# TWAIN plugins for OSX



## monktus (Jun 2, 2003)

Does anyone know where to find a TWAIN plugin for the carbon version of GraphicConverter/Photoshop? I've got an old Primax Jewel scanner which I haven't used for ages and I've been trying to get it running in osx. Its showing up on the SCSI bus OK but old Photoshop plugin I have for it, and the TWAIN plugins I have don't seem to work in osx software. I've been trying to have a look at twain.org and primax.nl but they're both down (its a conspiracy!  ). Since TWAIN is an open standard as far as I know, I was wondering if there were some freely available Photoshop plugins.

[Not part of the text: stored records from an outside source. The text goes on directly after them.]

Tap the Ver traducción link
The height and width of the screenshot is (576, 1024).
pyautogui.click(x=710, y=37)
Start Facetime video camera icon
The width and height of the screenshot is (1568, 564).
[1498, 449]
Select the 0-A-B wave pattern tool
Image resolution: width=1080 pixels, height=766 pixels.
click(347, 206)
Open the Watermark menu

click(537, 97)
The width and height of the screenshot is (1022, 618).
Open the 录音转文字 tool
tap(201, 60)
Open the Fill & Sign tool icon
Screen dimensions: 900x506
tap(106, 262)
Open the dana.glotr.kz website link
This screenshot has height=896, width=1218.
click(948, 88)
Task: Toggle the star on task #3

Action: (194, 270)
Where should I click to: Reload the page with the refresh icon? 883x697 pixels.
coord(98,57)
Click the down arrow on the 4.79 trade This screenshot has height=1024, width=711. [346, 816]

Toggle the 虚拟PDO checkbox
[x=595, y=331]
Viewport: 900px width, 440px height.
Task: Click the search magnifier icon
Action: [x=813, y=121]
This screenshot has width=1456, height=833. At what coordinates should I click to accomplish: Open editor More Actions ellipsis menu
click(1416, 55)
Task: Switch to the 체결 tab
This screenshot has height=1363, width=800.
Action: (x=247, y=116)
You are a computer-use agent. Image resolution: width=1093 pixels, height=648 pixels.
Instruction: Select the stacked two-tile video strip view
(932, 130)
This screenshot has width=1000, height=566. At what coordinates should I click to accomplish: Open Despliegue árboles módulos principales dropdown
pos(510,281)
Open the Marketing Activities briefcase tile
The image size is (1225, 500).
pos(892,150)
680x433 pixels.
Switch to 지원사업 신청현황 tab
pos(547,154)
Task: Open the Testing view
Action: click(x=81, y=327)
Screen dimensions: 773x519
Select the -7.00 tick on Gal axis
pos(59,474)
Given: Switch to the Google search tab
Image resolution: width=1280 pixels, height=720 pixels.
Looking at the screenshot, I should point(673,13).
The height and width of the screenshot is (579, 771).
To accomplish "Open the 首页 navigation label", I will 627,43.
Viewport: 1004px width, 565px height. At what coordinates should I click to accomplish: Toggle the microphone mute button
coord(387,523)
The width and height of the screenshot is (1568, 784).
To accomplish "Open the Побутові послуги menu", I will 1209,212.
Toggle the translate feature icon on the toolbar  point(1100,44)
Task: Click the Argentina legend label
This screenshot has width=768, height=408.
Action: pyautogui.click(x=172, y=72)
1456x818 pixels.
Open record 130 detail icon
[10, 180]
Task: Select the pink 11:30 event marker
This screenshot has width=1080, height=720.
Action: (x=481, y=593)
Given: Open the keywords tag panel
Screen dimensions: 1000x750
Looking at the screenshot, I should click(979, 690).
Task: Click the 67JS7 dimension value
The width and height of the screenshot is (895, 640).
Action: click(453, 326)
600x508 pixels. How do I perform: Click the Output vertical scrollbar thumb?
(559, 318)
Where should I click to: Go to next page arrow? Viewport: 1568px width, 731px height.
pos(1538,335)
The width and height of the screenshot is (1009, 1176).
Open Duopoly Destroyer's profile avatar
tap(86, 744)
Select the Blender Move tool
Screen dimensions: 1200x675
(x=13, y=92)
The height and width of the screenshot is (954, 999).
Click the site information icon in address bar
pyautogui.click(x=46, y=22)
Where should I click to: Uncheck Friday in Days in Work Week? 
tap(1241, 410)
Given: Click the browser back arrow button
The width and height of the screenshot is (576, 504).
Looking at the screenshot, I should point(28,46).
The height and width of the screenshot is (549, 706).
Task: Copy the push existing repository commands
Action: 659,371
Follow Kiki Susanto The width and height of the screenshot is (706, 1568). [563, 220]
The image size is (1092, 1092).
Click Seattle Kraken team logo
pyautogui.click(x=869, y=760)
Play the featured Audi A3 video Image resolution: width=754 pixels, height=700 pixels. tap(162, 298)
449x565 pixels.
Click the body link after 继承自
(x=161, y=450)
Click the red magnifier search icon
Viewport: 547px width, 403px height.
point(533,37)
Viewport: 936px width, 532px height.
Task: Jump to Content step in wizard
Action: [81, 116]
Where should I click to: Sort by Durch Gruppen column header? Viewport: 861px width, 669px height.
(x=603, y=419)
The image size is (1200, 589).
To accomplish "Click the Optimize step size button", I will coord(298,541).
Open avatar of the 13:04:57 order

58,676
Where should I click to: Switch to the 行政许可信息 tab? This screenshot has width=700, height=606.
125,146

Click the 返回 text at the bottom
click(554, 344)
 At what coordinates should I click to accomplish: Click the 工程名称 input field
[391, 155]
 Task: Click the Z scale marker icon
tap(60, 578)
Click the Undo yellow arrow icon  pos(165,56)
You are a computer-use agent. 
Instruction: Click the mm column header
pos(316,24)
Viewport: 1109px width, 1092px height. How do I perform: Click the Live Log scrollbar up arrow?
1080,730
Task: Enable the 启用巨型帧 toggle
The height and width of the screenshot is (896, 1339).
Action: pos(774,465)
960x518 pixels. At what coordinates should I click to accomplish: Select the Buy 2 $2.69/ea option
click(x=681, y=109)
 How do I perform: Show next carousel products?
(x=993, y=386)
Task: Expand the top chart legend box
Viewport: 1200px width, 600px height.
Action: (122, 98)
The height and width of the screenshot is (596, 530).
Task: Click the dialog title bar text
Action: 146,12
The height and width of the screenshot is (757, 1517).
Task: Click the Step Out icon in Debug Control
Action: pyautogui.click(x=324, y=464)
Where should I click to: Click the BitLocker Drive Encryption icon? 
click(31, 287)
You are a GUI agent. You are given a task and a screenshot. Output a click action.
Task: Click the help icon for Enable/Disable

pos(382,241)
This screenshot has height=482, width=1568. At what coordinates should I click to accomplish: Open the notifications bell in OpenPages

Thanks for any help!

Alles klar,
Craig


----------



## Arden (Jun 2, 2003)

Scanner support is pretty shaky for OS X right now, so you'll probably have trouble finding anything until Panther arrives.


----------



## Androo (Jun 3, 2003)

ya i got twain support, but i forget where sry...
try Firestarter FX, it does wonderful things.


----------



## Androo (Jun 3, 2003)

oh ya, not to mention Firestarter FX, it does wonderful things.


----------



## monktus (Jun 4, 2003)

Uh, Firestarter is a CD burning app, no good for scanning!


----------



## Arden (Jun 4, 2003)

LOL, just try it! 

Hey, I've used Logic Audio to do my taxes before...


----------